When is Unequal Pay Not a Violation of the Equal Pay Act?

The Equal Pay Act of 1963 prohibits sex discrimination in pay for completing the same work. An employer has multiple statutory defenses at its disposal, including that the differential is  “based on any other factor other than sex.”

The recent Ninth Circuit Court of Appeals decision in Rizo v. Yovino put this affirmative defense to the test under circumstances that employers may commonly experience. The employer relied on a schedule to determine the starting salaries of its employees. To determine a new employee’s salary, the employer looked at the employee’s most recent prior salary and put the employee on that step of the employer’s schedule plus 5%. The employer and female employee agreed that she was paid less than her male counterparts for the same work.
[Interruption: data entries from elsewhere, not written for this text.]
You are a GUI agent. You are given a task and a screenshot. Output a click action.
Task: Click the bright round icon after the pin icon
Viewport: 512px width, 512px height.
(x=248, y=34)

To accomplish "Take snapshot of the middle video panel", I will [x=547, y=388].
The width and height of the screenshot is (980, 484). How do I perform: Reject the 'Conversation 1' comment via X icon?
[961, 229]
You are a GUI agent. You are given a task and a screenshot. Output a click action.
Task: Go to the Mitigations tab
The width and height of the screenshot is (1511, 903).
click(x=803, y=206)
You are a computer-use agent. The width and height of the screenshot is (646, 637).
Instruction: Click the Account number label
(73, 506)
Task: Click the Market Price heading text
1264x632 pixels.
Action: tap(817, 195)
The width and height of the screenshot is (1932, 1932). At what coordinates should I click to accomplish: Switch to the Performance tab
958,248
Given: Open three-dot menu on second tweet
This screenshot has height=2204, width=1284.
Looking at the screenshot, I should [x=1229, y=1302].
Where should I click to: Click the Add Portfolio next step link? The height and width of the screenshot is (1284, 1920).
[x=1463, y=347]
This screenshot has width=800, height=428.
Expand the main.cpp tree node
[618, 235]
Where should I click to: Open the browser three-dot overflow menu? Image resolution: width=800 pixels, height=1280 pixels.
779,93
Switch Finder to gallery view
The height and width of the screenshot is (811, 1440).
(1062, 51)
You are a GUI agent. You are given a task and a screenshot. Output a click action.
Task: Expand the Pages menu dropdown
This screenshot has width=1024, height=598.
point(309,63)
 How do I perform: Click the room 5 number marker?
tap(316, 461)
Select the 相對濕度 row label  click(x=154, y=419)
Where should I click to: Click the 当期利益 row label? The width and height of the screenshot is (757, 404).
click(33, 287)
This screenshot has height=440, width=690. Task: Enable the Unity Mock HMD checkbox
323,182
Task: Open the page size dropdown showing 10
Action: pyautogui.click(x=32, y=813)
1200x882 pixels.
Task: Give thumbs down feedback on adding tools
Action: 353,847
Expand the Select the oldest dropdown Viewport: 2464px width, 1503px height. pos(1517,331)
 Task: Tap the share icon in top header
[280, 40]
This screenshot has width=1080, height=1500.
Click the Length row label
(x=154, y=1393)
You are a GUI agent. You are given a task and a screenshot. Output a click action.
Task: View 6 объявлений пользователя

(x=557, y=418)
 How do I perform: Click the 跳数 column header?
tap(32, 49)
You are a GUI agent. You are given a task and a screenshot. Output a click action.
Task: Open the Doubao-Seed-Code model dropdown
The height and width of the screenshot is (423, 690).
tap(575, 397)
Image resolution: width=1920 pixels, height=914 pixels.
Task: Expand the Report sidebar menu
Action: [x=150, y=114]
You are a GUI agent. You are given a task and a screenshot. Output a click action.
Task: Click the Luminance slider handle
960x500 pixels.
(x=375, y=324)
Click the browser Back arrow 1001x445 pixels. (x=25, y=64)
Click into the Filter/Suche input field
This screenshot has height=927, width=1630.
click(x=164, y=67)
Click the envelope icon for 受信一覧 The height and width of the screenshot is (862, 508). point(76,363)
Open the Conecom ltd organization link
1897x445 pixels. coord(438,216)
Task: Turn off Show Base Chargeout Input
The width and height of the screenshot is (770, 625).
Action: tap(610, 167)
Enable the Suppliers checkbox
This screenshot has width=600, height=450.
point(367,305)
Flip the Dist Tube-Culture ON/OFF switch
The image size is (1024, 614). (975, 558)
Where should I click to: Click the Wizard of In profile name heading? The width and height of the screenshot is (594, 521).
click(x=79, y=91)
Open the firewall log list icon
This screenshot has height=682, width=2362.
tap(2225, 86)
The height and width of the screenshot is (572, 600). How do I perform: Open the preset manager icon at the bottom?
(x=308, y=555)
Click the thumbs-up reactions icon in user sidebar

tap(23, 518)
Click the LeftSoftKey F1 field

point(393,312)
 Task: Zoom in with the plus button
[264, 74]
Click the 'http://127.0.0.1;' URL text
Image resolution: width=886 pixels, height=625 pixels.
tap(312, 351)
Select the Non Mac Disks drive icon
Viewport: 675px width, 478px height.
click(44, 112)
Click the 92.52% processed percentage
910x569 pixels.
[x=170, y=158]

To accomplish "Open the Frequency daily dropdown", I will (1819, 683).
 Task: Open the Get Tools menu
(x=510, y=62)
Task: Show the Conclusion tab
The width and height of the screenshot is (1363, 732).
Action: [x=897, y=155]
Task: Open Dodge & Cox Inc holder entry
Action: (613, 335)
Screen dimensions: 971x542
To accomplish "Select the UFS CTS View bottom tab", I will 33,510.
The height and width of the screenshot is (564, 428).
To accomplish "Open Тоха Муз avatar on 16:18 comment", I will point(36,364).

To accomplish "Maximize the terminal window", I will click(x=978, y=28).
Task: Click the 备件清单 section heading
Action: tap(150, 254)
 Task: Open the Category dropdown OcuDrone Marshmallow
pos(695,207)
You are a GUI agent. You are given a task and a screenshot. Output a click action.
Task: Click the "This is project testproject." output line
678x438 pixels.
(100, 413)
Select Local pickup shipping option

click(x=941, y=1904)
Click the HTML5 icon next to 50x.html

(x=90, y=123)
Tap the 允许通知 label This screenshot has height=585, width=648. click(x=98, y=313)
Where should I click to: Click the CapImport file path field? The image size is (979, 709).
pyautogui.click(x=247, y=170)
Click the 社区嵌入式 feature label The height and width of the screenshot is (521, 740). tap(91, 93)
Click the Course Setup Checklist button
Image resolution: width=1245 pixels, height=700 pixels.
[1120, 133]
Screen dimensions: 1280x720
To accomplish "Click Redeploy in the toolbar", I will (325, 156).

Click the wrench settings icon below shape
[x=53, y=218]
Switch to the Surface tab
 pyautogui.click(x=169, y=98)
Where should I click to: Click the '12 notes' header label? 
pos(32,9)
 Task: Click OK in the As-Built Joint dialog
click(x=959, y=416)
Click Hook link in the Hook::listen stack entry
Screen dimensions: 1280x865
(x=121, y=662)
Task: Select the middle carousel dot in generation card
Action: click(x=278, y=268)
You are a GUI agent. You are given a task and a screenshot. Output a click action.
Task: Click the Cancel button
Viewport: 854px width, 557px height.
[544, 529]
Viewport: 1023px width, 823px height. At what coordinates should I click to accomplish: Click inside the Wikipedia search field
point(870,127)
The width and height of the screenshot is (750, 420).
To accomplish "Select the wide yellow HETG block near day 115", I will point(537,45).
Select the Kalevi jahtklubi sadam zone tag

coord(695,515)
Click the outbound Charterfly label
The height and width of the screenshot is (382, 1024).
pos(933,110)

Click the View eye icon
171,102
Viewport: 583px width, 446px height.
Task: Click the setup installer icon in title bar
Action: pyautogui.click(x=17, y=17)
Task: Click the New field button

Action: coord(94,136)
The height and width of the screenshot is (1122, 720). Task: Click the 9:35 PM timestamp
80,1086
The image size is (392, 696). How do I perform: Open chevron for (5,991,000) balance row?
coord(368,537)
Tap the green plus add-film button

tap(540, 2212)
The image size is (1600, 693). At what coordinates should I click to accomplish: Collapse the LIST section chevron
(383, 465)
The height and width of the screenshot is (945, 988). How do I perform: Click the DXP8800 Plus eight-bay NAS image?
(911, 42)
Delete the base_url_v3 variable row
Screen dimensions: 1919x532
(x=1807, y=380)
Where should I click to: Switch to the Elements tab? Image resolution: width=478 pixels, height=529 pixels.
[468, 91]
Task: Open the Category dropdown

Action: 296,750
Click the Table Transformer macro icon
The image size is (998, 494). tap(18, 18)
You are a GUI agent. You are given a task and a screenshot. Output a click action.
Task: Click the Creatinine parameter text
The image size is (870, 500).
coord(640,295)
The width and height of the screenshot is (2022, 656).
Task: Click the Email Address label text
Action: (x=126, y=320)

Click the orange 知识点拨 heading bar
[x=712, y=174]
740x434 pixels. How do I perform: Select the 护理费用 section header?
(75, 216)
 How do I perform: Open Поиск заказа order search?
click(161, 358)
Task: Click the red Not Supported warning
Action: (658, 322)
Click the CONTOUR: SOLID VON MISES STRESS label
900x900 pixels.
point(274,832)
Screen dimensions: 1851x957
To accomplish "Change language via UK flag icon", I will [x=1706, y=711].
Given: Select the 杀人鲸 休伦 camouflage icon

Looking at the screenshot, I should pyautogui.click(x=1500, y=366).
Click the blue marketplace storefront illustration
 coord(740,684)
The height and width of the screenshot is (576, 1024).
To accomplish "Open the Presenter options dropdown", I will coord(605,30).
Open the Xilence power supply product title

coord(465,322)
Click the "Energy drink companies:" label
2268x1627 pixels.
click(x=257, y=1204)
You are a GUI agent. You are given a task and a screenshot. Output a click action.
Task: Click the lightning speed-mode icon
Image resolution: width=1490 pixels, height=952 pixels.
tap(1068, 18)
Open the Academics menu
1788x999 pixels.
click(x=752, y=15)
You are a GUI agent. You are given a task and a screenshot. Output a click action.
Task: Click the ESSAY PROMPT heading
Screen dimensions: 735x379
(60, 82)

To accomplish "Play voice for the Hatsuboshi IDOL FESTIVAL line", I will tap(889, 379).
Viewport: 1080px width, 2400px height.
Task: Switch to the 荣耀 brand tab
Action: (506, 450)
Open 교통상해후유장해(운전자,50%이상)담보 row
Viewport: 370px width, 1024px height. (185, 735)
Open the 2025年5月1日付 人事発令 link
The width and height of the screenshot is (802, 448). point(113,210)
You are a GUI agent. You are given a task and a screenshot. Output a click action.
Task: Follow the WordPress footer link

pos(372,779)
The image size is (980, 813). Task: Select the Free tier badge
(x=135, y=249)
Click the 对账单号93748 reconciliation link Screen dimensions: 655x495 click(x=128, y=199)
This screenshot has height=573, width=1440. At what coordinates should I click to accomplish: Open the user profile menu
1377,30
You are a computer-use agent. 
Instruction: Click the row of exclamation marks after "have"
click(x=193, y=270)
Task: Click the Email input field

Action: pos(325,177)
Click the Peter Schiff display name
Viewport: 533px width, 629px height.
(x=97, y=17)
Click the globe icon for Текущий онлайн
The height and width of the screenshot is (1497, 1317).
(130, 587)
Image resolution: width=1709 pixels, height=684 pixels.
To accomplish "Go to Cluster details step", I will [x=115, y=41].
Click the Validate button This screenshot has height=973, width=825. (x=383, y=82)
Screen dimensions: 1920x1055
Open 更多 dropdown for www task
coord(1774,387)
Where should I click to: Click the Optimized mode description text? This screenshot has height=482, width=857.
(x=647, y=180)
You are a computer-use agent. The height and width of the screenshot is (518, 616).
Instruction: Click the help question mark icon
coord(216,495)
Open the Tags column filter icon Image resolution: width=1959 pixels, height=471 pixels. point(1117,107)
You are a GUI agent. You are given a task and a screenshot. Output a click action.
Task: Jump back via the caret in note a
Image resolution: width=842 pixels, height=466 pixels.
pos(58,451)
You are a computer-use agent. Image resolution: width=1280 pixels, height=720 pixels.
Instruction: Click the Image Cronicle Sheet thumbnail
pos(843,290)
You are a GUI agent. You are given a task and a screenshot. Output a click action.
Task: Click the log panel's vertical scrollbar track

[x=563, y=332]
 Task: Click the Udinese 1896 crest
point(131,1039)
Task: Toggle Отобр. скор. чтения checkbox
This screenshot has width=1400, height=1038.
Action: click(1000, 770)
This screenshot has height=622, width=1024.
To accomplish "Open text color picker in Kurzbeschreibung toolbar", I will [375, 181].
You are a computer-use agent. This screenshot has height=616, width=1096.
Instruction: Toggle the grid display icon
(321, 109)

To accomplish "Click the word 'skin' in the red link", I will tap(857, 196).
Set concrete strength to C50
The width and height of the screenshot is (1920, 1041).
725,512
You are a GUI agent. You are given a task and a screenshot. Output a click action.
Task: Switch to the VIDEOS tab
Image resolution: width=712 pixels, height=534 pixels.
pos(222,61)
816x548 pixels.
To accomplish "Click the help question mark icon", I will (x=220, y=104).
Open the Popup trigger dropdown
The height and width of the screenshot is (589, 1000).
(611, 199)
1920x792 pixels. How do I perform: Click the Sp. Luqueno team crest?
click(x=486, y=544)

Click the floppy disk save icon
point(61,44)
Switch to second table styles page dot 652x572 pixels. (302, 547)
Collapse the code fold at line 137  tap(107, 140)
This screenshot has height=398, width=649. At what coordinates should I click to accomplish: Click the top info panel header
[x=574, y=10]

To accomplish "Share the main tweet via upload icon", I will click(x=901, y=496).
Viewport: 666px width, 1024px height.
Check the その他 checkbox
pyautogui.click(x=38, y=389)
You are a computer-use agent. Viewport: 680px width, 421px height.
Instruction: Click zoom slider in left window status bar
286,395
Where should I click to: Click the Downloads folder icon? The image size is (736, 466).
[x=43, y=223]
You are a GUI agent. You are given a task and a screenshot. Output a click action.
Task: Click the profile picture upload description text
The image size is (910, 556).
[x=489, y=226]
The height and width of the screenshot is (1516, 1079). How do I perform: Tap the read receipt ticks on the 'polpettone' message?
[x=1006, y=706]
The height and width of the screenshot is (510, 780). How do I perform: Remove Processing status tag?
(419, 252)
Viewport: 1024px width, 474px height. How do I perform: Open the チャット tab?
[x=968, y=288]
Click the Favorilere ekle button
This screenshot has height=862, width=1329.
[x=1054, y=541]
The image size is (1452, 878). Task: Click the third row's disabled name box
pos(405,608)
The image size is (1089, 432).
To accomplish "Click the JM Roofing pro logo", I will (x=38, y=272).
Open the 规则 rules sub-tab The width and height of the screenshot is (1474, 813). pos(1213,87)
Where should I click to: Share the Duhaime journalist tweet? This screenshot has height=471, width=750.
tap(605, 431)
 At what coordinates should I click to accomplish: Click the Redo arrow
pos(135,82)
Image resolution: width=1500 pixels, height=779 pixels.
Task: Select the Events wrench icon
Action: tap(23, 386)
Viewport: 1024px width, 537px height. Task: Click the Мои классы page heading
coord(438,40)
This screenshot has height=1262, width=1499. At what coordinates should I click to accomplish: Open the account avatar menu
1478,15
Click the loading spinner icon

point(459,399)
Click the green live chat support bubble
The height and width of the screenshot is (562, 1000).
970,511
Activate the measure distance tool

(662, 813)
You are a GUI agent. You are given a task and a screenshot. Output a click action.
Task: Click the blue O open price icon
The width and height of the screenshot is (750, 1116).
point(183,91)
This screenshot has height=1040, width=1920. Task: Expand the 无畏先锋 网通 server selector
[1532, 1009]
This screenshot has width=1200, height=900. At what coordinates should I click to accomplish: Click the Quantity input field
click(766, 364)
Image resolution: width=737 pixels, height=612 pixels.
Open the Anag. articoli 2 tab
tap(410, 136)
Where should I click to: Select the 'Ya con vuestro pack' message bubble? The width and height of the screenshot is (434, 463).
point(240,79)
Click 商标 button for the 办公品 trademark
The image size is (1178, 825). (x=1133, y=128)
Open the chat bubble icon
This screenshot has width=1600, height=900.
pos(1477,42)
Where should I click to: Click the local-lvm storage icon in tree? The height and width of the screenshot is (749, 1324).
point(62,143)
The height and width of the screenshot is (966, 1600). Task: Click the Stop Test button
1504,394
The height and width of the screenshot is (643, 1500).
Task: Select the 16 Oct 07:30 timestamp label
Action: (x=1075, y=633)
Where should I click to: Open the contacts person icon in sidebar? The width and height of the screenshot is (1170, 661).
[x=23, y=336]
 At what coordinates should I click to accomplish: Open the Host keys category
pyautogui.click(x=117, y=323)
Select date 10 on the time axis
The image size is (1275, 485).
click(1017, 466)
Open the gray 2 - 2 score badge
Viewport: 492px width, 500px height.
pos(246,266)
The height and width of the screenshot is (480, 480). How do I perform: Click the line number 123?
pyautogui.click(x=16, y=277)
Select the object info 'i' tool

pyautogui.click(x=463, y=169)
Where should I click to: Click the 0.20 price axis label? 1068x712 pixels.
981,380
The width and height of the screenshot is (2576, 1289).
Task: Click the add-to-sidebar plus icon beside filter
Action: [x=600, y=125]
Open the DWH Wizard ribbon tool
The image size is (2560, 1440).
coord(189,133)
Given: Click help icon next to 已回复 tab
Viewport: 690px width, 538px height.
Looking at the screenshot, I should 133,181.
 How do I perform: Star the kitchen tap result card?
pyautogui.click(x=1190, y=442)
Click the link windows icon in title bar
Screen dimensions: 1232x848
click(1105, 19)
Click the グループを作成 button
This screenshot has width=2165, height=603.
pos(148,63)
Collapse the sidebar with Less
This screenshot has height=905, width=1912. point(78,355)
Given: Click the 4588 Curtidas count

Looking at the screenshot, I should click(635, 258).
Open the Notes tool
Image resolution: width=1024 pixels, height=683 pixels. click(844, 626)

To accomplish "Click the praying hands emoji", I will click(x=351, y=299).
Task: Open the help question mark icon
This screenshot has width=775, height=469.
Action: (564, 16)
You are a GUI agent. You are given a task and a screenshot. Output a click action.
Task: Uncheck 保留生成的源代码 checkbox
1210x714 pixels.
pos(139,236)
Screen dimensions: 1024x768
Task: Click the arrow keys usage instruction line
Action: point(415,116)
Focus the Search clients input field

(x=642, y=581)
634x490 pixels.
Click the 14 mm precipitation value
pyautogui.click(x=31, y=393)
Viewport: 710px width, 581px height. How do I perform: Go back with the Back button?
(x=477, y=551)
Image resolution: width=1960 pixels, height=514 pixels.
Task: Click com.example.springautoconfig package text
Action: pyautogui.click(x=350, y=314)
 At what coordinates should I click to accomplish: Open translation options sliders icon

The employer argued, however, that her salary was based on the schedule, which was a factor other than sex.

The Ninth Circuit agreed with the employer in finding the defense applied to the plaintiff’s Equal Pay Act claim and the employer’s use of the schedule. The Ninth Circuit cited its prior precedent that held if an employer relies on prior salary to determine compensation, then the employer must show its use of prior salary was reasonable and effectuated some business policy. In Rizo, the court credited four business policies cited by the employer in relying on the schedule: (1) it is objective; (2) it encourages employee mobility; (3) it prevents favoritism; and it is a judicious use of taxpayer dollars. The court concluded that under these facts the district court erred in denying the employer’s motion for summary judgment.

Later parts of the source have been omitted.